In a constantly evolving technological environment, the cybersecurity research and development (R&D) community is essential to creating responsible and innovative advancements that will keep the nation secure.
To develop advanced knowledge, test products and technologies and prove the utility of research in large-scale network environments, the R&D community requires real-world data. To meet this need, the Department of Homeland Security (DHS) Science and Technology Directorate (S&T) Cyber Security Division (CSD) has created the Information Marketplace for Policy and Analysis of Cyber-risk & Trust (IMPACT), a publicly available electronic library to provide the industrial and academic research community access to infrastructure and event data. The data housed within the IMPACT tool will facilitate new developments and further enhancements, testing theories and workable solutions to mitigate or prevent cyber threats.
IMPACT supports Internet infrastructure risk research by partnering with academia, industry and government to make available large-scale datasets. These researchers use IMPACT datasets to accelerate the development of cyber security solutions.
“The system serves as a matchmaker between data supply and demand and a mediator for the actual data provisioning,” said IMPACT Program Manager Erin Kenneally. “It lowers the barrier to entry for researchers in the U.S. and international partner countries to find and contribute data for cyber security R&D. In this way, IMPACT is able to continually add new data that is responsive to cyber security risk management and position the information for the widest, most beneficial utilization.”
IMPACT offers a unique value proposition: freely available, curated and high-value research data that is supported by a streamlined legal framework and centralized coordination. The centralized brokering and distributed provisioning among the data providers, data hosts and researchers addresses the operational, administrative and trust challenges that impede sustainable and scalable data-sharing in the cyber security R&D community.

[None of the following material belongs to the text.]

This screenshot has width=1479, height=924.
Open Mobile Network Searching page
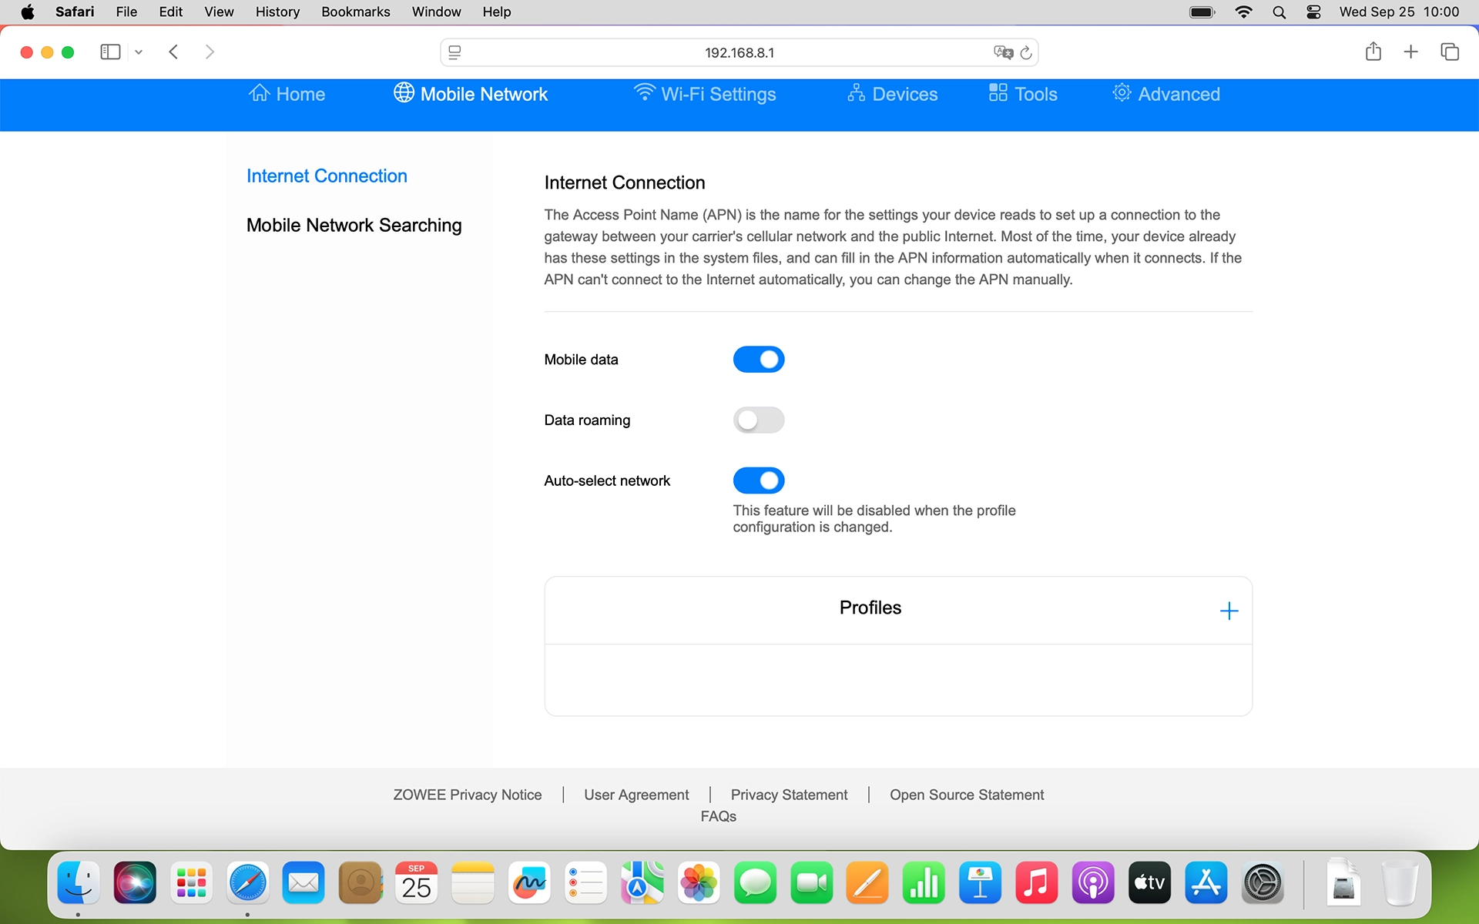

“The program’s name reflects its three pillars—an ‘Information Marketplace’ that is enabling ‘Policy and Analysis’ that addresses ‘Cyber-risk and Trust.’ These pillars are implemented via five component data-sharing requirements: metadata indexing; data matchmaking; tools matchmaking; administrative, legal, and ethical brokering; and social networking” said Kenneally.
The catalog of IMPACT data and tools reflects a problem-driven approach to data-sharing for R&D. For instance, the curation and analysis of empirical network layer data has helped researchers to understand and develop tools to counter Internet censorship by nation-states as well as outages caused by natural disasters. By translating machine-level data to real-world events, IMPACT is empowering advanced knowledge and development in cyber security research.
Strategically, IMPACT is striving to grow organically by creating a “virtuous cycle” in which researchers who use its resources and produce valuable data and analysis can throw it back over the wall to enrich the catalog of data that is made available to the cyber security R&D ecosystem, added Kenneally.